We performed a retrospective review of prospectively recorded data held on all patients with a diagnosis of upper GI cancer made between January 2009 and December 2015. Only those patients who had both a PET-CT and EUS with FNA sampling of a mediastinal node distant from the primary tumour were included. Using a positive EUS-FNA result as the gold standard for lymph node involvement, the sensitivity, specificity, positive and negative predictive values (PPV and NPV) and accuracy of PET-CT in the staging of mediastinal lymph nodes were calculated. The impact on therapeutic strategy of adding EUS-FNA to PET-CT was assessed.

RESULTS

One hundred and twenty one patients were included. Sixty nine patients had a diagnosis of oesophageal adenocarcinoma (Thirty one of whom were junctional), forty eight had oesophageal squamous cell carcinoma and four had gastric adenocarcinoma. The FNA results were inadequate in eleven cases and the PET-CT findings were indeterminate in two cases, therefore thirteen patients (10.7%) were excluded from further analysis. There was concordance between PET-CT and EUS-FNA findings in seventy one of the remaining one hundred and eight patients (65.7%). The sensitivity, specificity, PPV and NPV values of PET-CT were 92.5%, 50%, 52.1% and 91.9% respectively. There was discordance between PET-CT and EUS-FNA findings in thirty seven out of one hundred and eight patients (34.3%). MDT discussion led to a radical treatment pathway in twenty seven of these cases, after the final tumour stage was altered as a direct consequence of the EUS-FNA findings. Of these patients, fourteen (51.9%) experienced clinical remission of a median of nine months (range three to forty two months).

CONCLUSION

EUS-FNA leads to altered staging of upper GI cancer, resulting in more patients receiving radical treatment that would have been the case using PET-CT staging alone.

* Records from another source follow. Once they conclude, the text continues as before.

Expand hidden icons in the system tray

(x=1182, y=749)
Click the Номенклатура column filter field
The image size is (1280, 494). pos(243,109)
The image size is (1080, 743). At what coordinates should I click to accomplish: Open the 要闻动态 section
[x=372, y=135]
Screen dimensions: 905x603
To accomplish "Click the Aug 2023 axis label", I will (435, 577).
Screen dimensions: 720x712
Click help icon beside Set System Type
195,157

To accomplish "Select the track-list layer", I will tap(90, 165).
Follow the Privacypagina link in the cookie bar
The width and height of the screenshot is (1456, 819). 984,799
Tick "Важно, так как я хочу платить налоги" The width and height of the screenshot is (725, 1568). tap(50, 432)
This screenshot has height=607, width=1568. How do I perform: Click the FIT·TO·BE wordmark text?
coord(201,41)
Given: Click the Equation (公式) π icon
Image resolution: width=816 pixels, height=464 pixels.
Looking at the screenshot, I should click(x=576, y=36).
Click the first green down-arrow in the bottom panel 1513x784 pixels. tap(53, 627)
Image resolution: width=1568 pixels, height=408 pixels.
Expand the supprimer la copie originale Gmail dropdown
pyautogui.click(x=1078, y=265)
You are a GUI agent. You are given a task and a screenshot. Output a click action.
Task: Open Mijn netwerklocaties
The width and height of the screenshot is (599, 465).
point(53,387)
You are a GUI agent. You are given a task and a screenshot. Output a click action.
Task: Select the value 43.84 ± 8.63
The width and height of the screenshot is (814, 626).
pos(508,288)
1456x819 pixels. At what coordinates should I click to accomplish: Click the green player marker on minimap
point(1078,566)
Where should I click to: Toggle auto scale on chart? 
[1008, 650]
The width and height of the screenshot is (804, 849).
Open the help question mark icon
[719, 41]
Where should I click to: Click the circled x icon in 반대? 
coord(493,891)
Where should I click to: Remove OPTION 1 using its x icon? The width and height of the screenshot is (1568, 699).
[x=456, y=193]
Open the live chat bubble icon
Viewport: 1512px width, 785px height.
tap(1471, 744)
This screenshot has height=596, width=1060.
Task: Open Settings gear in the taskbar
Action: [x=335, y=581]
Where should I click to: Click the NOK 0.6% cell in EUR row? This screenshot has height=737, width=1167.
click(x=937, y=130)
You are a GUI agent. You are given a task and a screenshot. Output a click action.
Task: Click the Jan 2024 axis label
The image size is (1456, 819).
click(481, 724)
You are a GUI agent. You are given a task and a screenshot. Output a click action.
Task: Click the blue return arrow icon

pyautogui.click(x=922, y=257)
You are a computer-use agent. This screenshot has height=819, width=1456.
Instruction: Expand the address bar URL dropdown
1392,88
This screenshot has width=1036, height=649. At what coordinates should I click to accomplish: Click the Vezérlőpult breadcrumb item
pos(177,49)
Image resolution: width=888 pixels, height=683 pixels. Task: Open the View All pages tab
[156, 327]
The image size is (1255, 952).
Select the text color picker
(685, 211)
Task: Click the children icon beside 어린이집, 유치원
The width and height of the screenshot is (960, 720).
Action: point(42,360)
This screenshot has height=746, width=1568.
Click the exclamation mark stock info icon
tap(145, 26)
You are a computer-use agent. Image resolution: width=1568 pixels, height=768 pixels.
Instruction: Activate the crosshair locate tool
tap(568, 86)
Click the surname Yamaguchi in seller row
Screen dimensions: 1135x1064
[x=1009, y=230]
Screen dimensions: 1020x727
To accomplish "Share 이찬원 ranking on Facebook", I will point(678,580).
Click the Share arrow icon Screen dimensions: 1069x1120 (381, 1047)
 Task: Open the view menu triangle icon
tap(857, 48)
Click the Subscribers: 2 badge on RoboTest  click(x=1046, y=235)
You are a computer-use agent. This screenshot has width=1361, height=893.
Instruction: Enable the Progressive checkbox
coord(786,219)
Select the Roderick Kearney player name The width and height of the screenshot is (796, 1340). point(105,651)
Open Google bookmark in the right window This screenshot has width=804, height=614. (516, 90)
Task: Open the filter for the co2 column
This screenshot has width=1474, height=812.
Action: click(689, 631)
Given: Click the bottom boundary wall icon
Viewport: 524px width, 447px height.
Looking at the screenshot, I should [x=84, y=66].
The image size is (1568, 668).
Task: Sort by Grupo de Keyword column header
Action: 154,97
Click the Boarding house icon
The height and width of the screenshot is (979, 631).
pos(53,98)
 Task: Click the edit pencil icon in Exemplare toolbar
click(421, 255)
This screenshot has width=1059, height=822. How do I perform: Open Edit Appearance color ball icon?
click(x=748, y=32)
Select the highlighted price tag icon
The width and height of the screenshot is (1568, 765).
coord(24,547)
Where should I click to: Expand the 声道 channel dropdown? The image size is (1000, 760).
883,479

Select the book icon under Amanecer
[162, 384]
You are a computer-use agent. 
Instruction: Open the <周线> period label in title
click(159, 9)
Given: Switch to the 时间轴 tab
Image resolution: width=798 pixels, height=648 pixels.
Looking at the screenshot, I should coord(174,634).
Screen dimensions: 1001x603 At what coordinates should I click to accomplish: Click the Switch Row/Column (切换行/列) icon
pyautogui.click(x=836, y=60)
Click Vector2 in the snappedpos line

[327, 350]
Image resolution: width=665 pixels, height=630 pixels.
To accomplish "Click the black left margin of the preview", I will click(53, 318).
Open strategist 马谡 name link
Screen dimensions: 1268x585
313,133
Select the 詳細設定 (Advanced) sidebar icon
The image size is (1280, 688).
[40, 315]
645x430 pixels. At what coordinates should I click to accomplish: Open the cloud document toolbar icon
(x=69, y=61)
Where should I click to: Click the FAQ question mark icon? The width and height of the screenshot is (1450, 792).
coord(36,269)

Keywords: Endoscopic ultrasound; Oesophago-gastric cancer staging; Oesophageal cancer; Positron emission tomography-computed tomography; Mediastinal nodes

Core tip: We have found that positron emission tomography-computed tomography (PET-CT) in the setting of upper gastrointestinal cancer has a high sensitivity and negative predictive value, but has poor specificity and positive predictive value for the detection of malignant mediastinal lymph nodes. This could lead to many patients being over-staged by PET-CT alone. The use of endoscopic ultrasound-guided fine-needle aspiration of mediastinal nodes results in more patients being offered radical therapy.